PROBLEM DESCRIPTION
Write out again, word for word, the lines below from the line that holds "The height and" through the line that holds "Task: Select Download Manager from Tools menu", omitting pictures.

TASK MATERIAL

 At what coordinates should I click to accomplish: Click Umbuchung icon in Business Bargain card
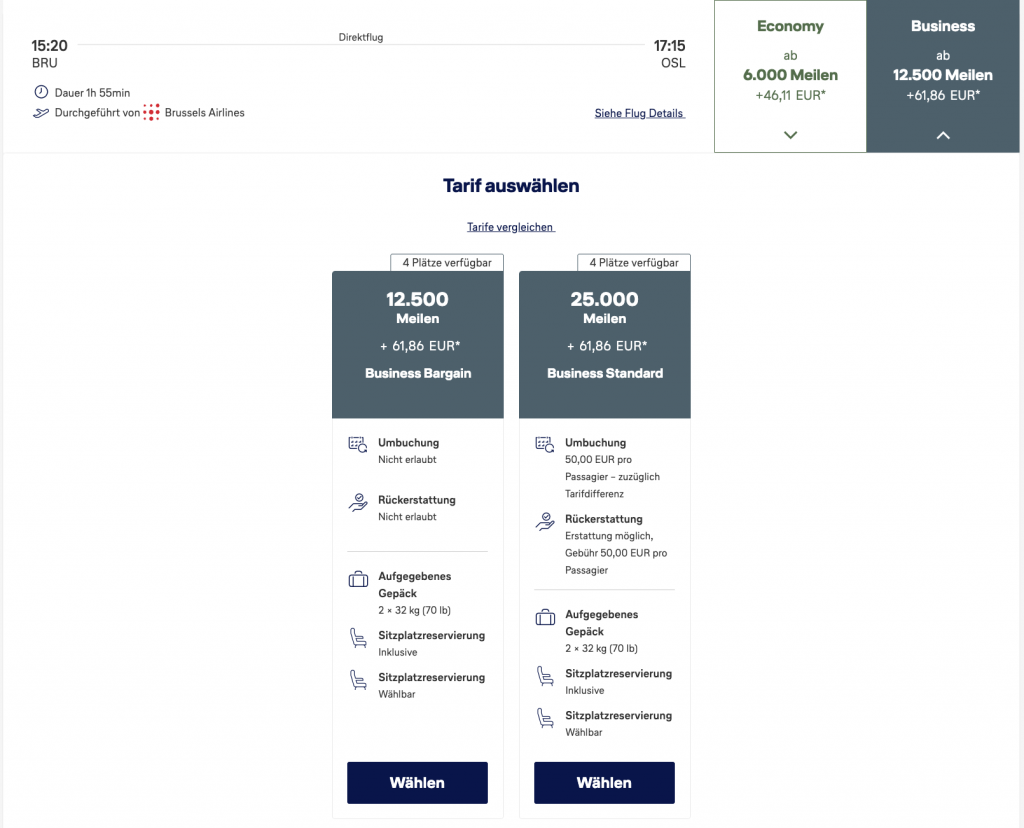(x=358, y=445)
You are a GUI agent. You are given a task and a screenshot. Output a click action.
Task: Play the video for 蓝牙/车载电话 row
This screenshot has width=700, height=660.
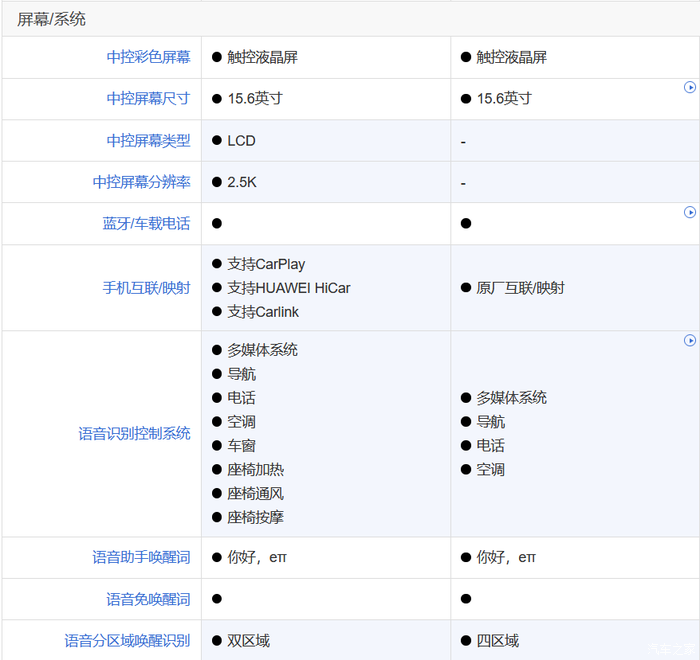[689, 212]
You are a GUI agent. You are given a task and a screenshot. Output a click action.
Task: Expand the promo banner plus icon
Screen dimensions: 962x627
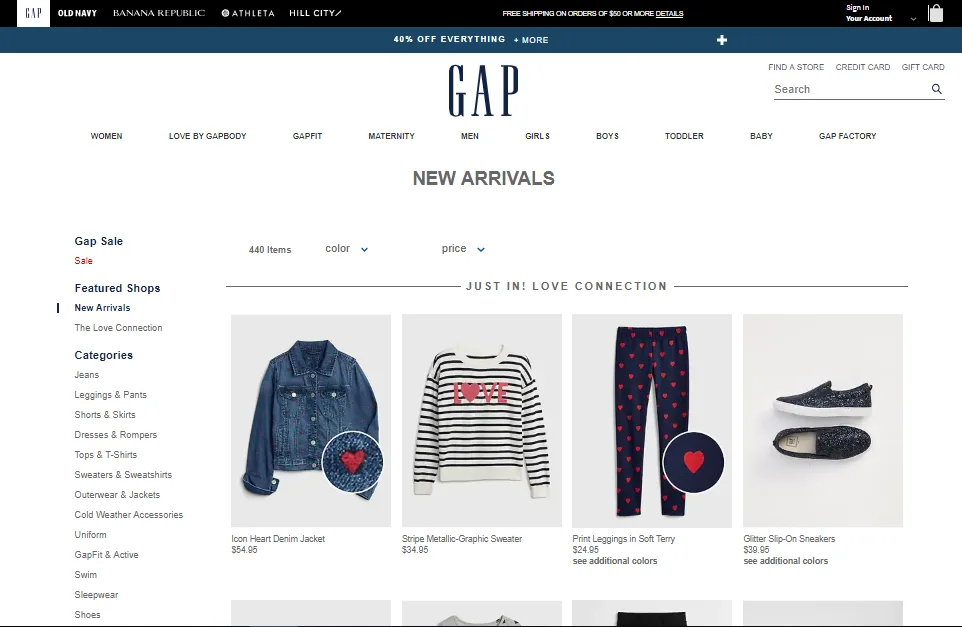[x=722, y=40]
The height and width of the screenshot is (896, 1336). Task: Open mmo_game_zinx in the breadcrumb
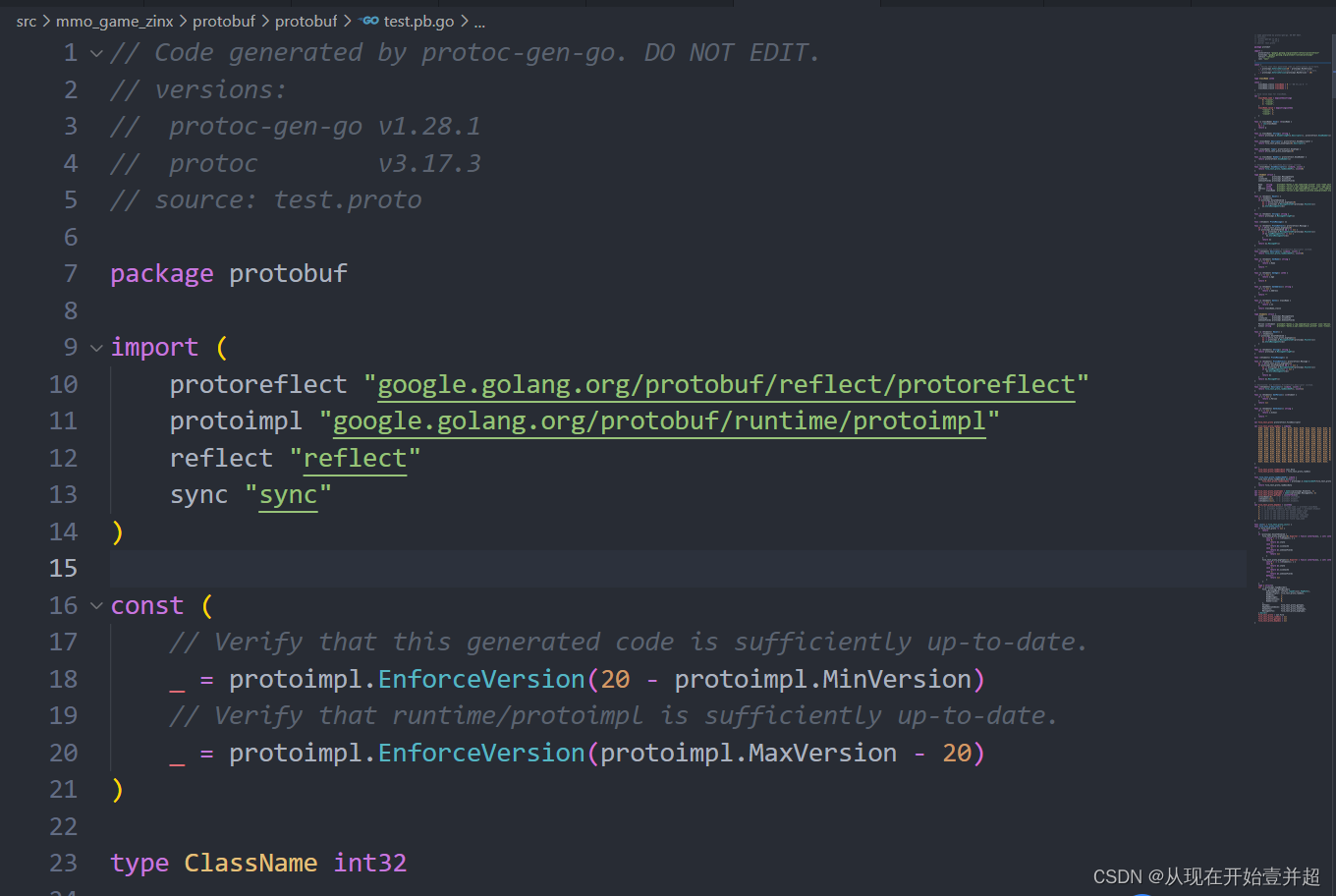pyautogui.click(x=114, y=21)
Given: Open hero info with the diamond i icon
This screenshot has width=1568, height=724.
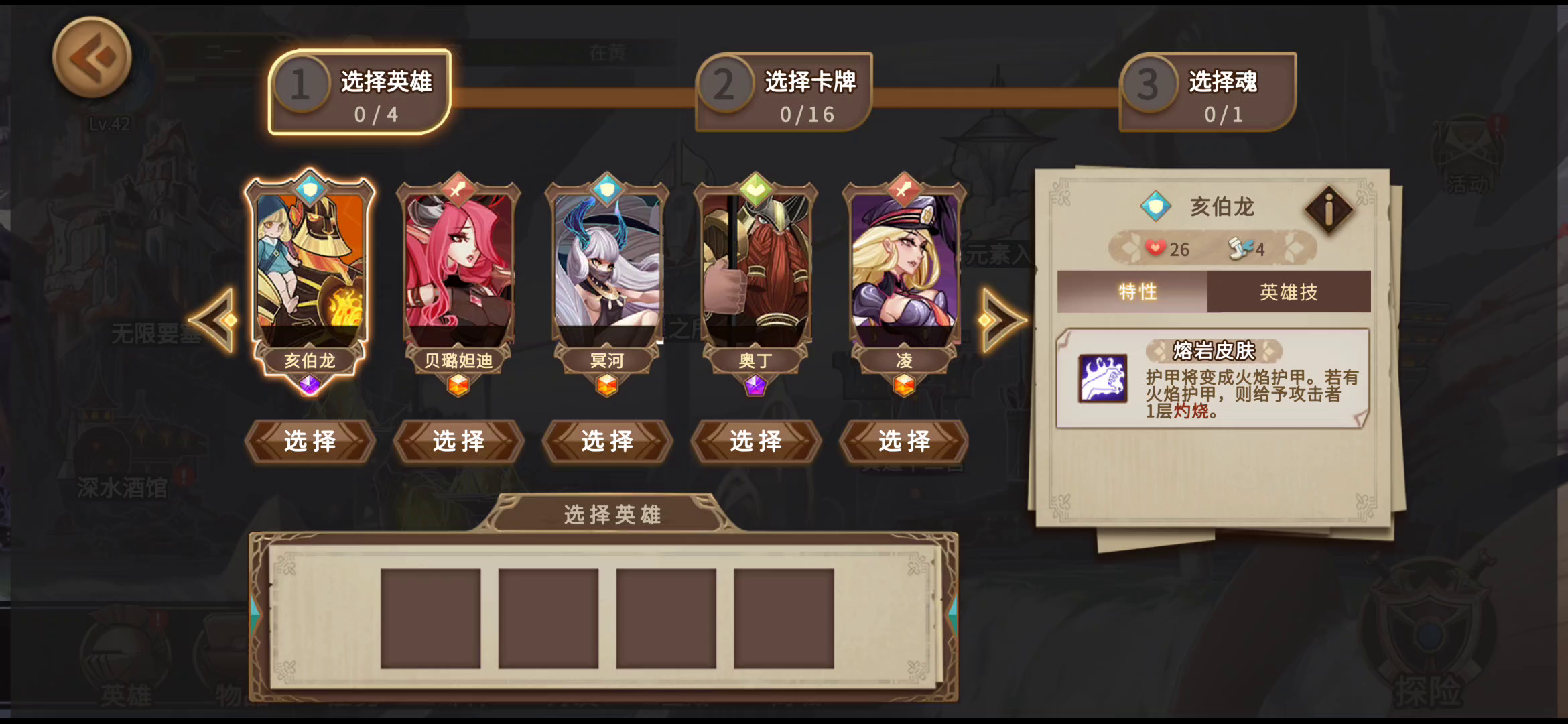Looking at the screenshot, I should click(1329, 210).
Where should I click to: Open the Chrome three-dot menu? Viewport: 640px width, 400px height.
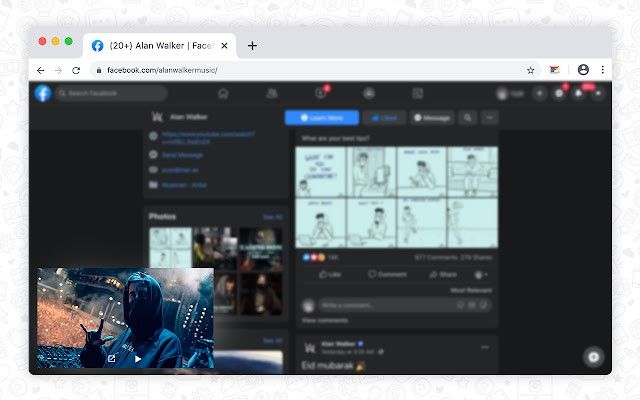[x=602, y=70]
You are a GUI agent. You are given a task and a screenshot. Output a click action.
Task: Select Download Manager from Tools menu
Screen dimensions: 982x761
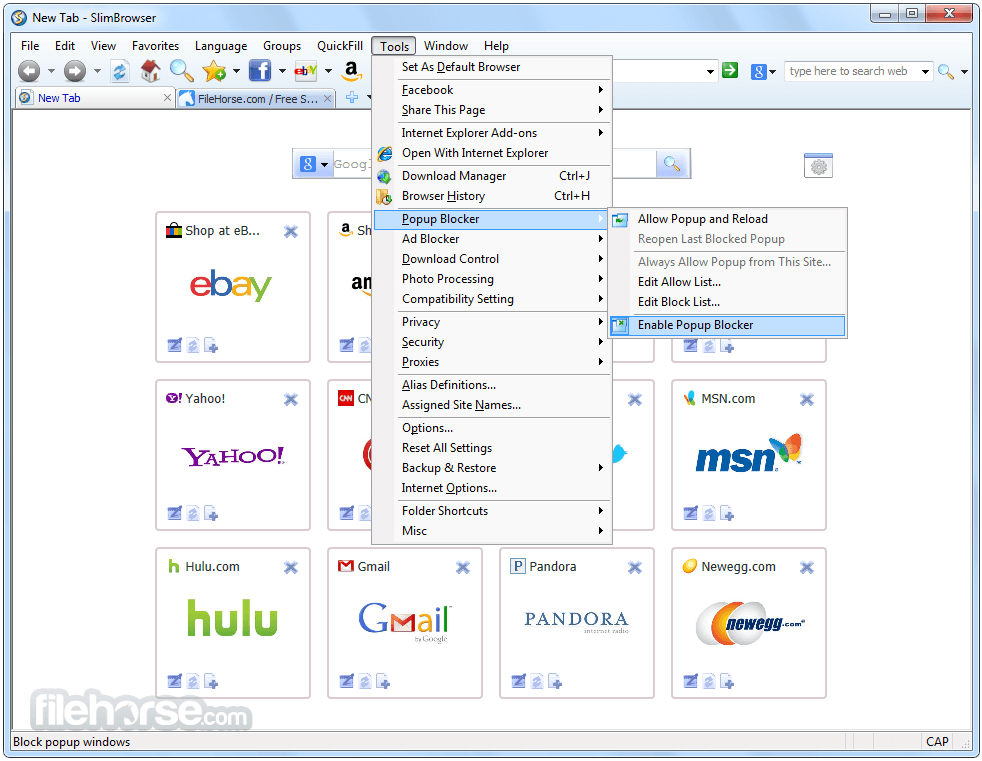(454, 176)
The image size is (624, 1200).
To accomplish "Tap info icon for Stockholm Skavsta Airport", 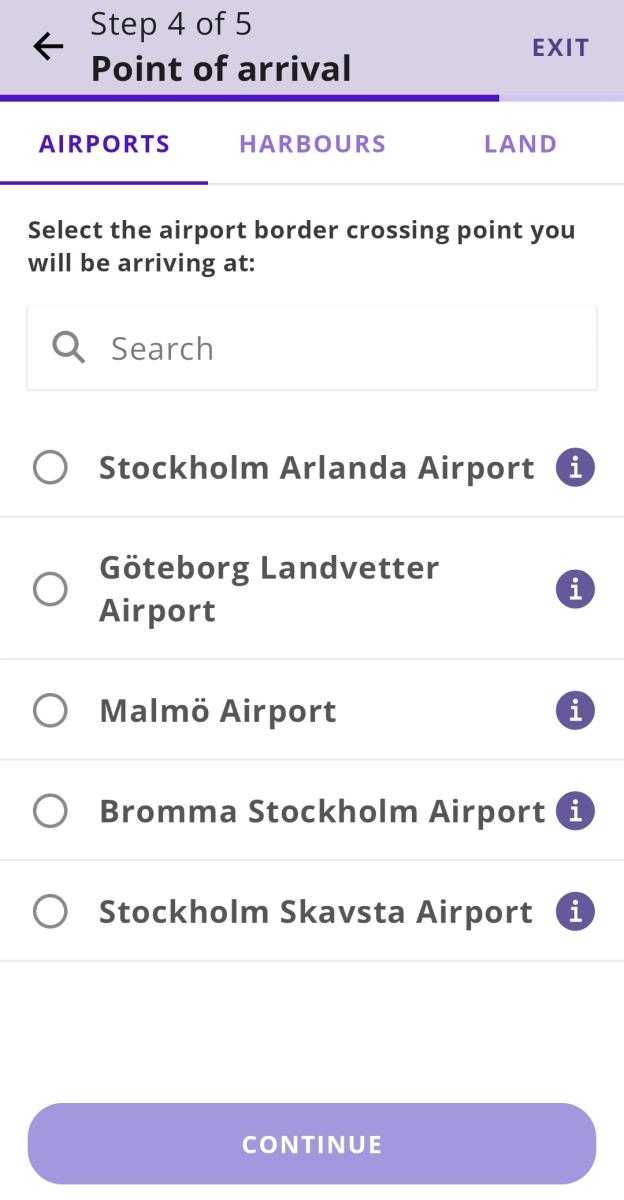I will click(x=575, y=912).
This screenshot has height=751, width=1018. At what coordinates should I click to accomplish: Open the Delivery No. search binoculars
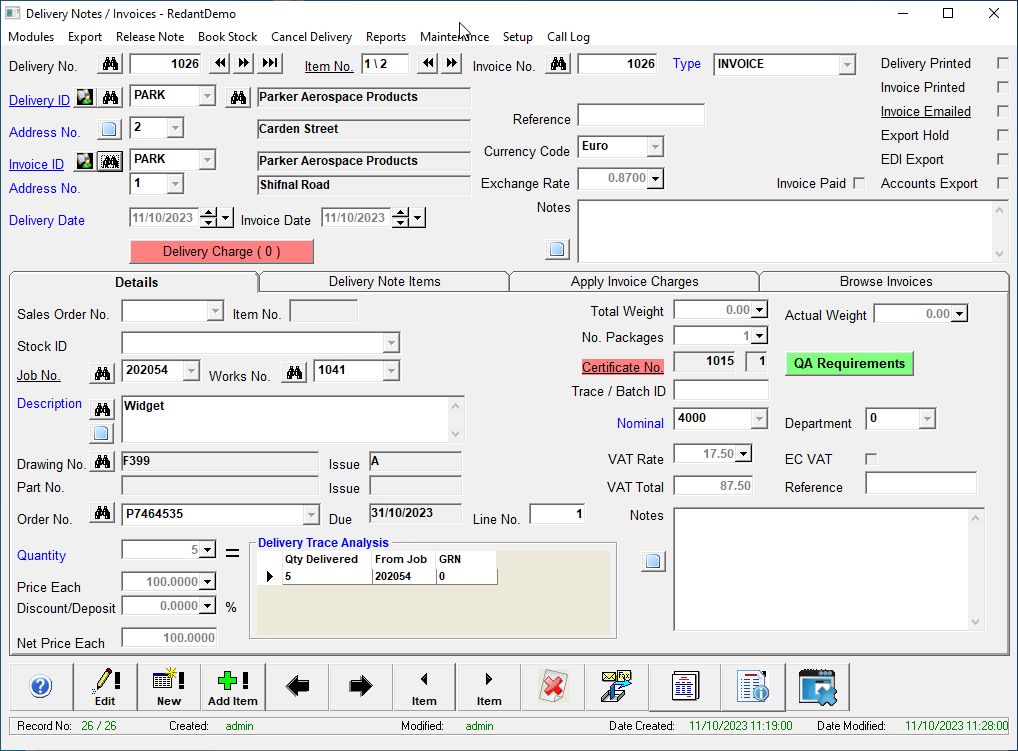pos(109,65)
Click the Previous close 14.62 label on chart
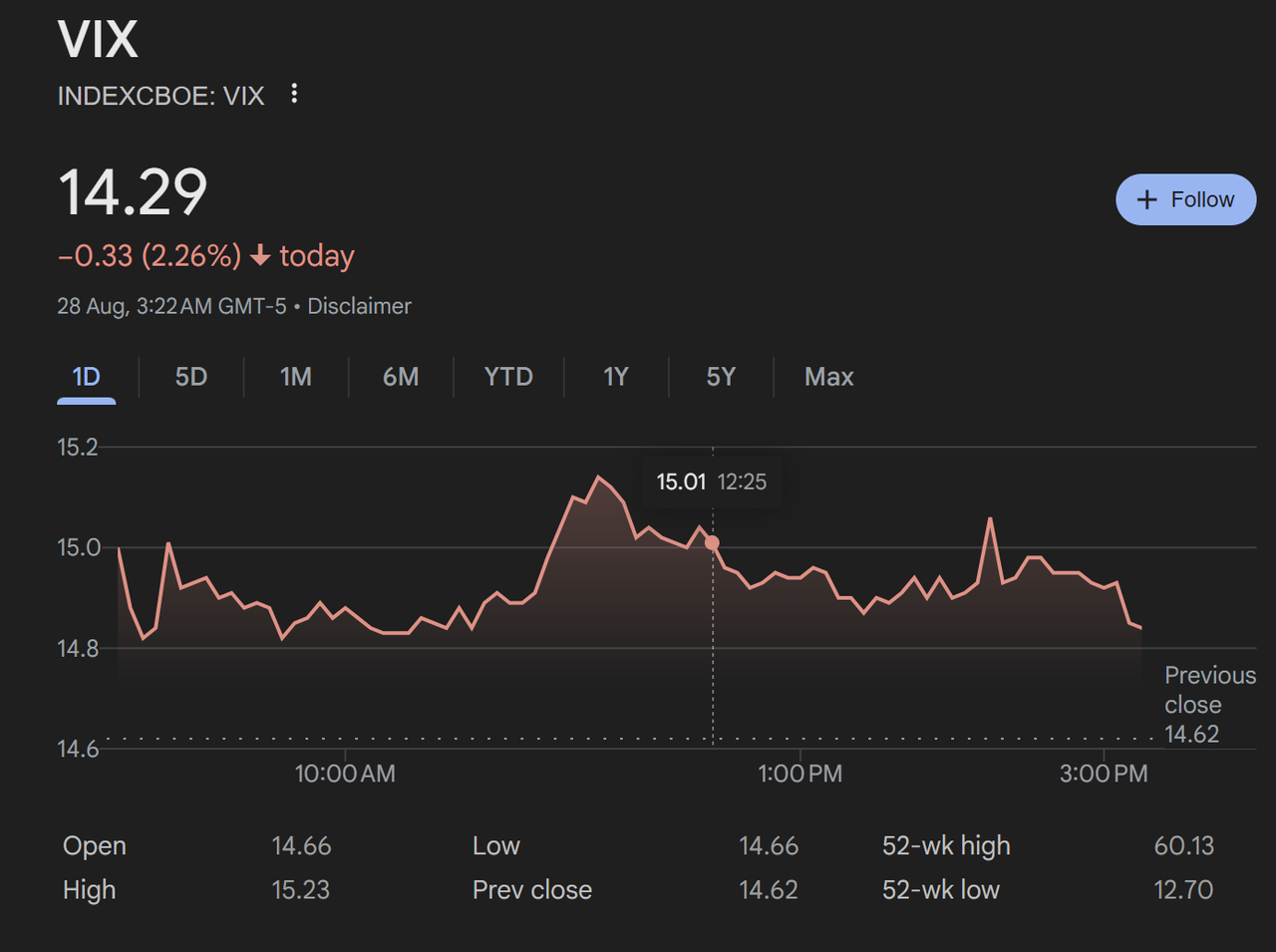Image resolution: width=1276 pixels, height=952 pixels. pyautogui.click(x=1210, y=705)
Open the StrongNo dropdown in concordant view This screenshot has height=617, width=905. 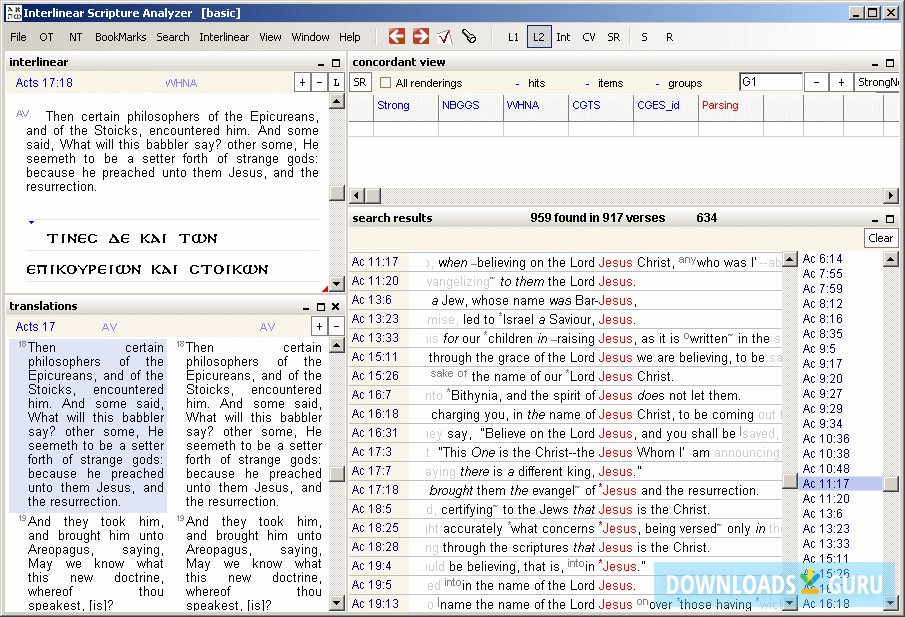(x=877, y=82)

TASK SOLUTION
The height and width of the screenshot is (896, 1336). Task: Open mmo_game_zinx in the breadcrumb
pyautogui.click(x=114, y=21)
Given: Open hero info with the diamond i icon
This screenshot has width=1568, height=724.
Looking at the screenshot, I should click(1329, 210).
Where should I click to: Open the Chrome three-dot menu? Viewport: 640px width, 400px height.
[x=602, y=70]
You are a GUI agent. You are given a task and a screenshot. Output a click action.
Task: Select Download Manager from Tools menu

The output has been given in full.